'''

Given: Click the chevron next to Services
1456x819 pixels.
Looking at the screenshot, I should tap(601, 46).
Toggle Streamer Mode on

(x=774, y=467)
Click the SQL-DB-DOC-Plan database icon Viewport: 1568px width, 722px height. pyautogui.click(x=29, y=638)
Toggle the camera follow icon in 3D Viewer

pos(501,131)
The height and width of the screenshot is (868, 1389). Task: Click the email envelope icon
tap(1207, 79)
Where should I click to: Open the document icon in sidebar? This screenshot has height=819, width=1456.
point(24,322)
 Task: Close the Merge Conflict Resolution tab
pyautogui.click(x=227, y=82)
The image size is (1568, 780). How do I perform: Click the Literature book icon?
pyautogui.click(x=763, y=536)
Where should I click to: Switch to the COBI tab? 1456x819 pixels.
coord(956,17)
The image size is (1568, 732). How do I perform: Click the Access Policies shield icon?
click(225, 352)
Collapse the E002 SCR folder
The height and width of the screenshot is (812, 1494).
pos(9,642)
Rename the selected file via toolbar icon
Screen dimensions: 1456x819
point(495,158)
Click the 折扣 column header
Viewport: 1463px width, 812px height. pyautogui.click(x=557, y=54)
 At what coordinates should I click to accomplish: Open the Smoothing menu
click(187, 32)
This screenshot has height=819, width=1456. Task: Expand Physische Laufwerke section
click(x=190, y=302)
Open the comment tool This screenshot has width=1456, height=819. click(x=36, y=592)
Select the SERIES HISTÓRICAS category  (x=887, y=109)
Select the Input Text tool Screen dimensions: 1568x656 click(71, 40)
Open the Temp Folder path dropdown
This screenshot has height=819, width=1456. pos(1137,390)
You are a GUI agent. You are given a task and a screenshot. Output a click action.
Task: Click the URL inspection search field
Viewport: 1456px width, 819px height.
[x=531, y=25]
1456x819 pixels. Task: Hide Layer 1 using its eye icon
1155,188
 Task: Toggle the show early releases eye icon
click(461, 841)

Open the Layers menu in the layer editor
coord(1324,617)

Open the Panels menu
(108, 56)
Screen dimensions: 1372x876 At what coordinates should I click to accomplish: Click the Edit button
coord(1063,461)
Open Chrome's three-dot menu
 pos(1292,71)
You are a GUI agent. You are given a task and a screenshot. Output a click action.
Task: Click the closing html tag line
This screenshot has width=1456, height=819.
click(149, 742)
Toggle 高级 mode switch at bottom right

'''

- [Required action]: Return, word for word, every line from the line with "Task: Toggle the" to the final line of the data.

- [Exercise response]:
 Task: Toggle the show early releases eye icon
click(461, 841)

Open the Layers menu in the layer editor
coord(1324,617)

Open the Panels menu
(108, 56)
Screen dimensions: 1372x876 At what coordinates should I click to accomplish: Click the Edit button
coord(1063,461)
Open Chrome's three-dot menu
 pos(1292,71)
You are a GUI agent. You are given a task and a screenshot. Output a click action.
Task: Click the closing html tag line
This screenshot has width=1456, height=819.
click(149, 742)
Toggle 高级 mode switch at bottom right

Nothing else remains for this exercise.